PROBLEM STATEMENT:
Pull the passage of the tariff discussion from "Reminds me of" to "in the USA." and copy it word for word.

PASSAGE TO READ:
──────────
If the government is involved, of course not. However, if you pay someone $30 to plow your driveway, then yes.
Its already begun; database management, data mining, ecommerce matching buyers/sellers directly, world wide telecommunications, e publishing, etc. Hell, look at the internet. I, myself sell books all over the world from tiny little Taylorstown, PA.
3D printing could change great swathes of the market place.
How many people are employed in these industries today versus even 5 years ago? In another five years what will those numbers be
Look, I grew up in Pittsburgh in the bad old days when we were an industrial power house, and I have to tell you I don't miss that at all.
As w/ everything there's an up and a down, but really the new economy holds far greater potential for benefits than turning back the clock to assembly line/factory jobs.
The price of goods would increase but the price of government for the unemployed would do down. Pay me now or pay me later. No tariffs = lower product costs but labor costs are offloaded to the government which raises taxes. I go for tariffs.
I would come at Central_va's calculation of a few cents on the dollar a different way. If you raise tariffs by 10%, and you know imports are equivalent to 16% of our GNP, that's an average price increase of 1.6%. That puts an effective cap on the effect of the tariff.
Effectively the tariff will re-shore production of highly automated processes and products with lower labor components first. High labor products will continue to be off-shored.
And I'm not sure a 10% increase will be enough. A lot of damage has been done. I'd recommend raising the tariff 2.5% a quarter until full employment has been reached and using the proceeds to offset taxes on Americans.
Most effective argument for an increase in the minimum wage that I've seen, yet (on FR).
Reminds me of a song...
♪ Nothing from nothing leaves nothing ♫
yes EGGSACTLY Batman and waaaay more than your tariff. See you conveniently forgot all the compliance costs for a company to setup manufacturing in the USA.
──────────
SUPPLIED DATA:

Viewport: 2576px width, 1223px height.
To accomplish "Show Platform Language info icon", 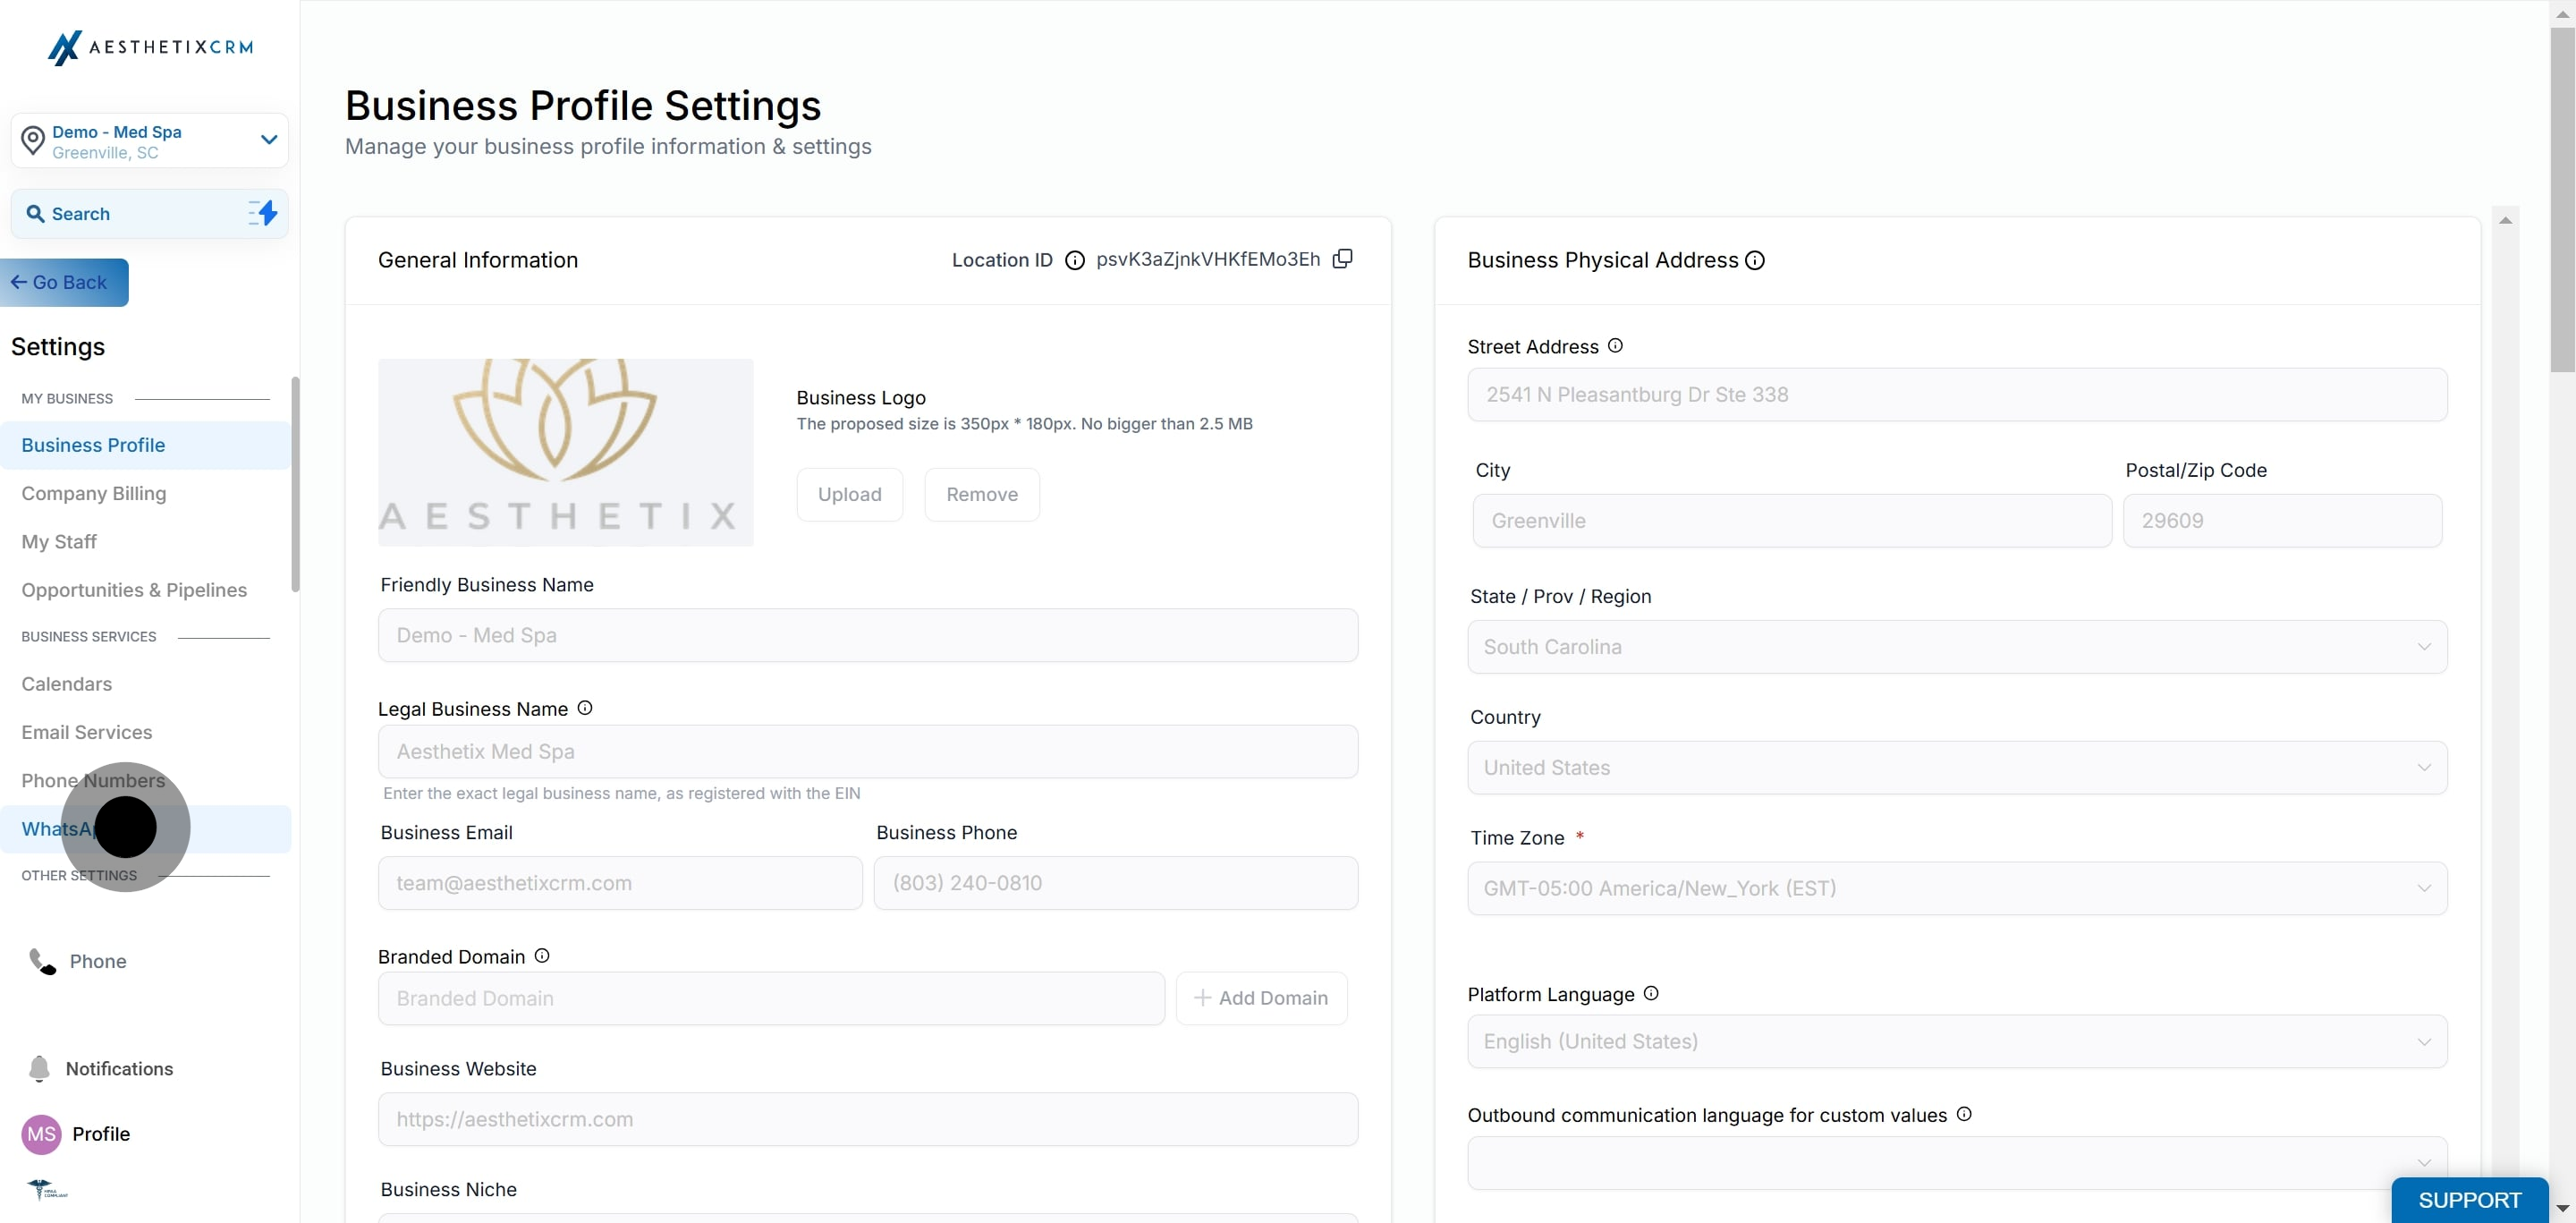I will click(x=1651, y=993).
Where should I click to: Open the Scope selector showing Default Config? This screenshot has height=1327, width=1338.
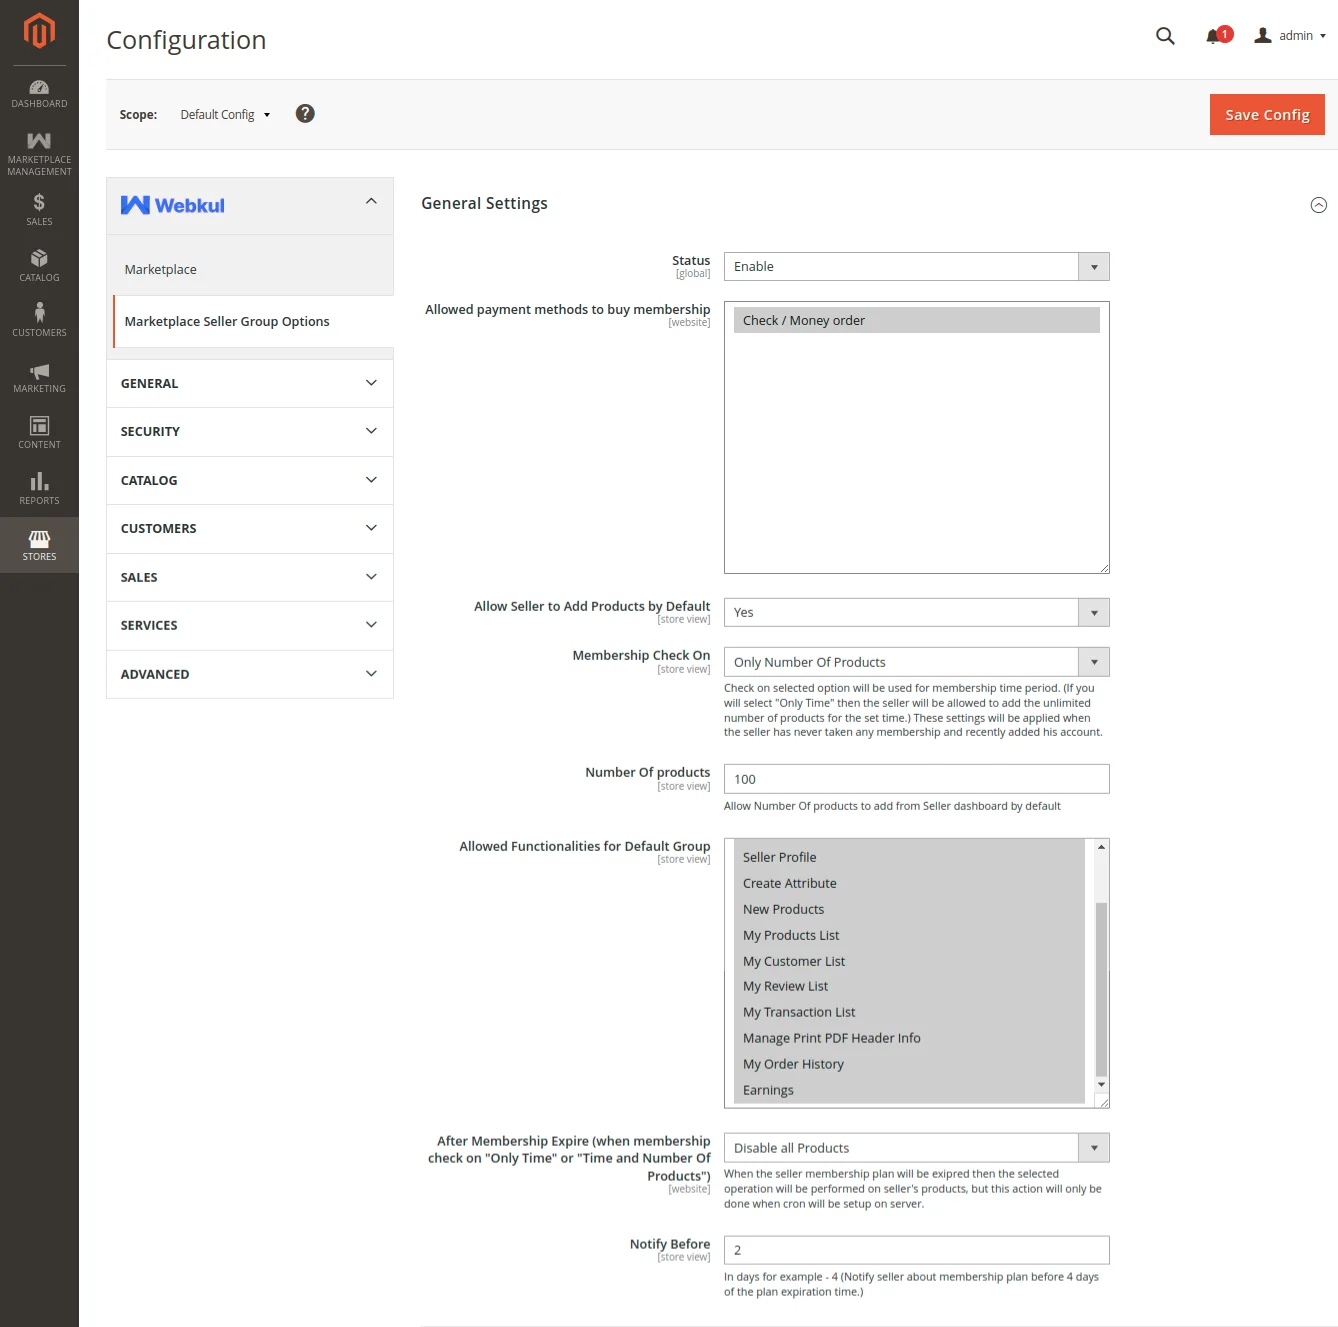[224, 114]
──────────
TASK RESPONSE:
Reminds me of a song...
♪ Nothing from nothing leaves nothing ♫
yes EGGSACTLY Batman and waaaay more than your tariff. See you conveniently forgot all the compliance costs for a company to setup manufacturing in the USA.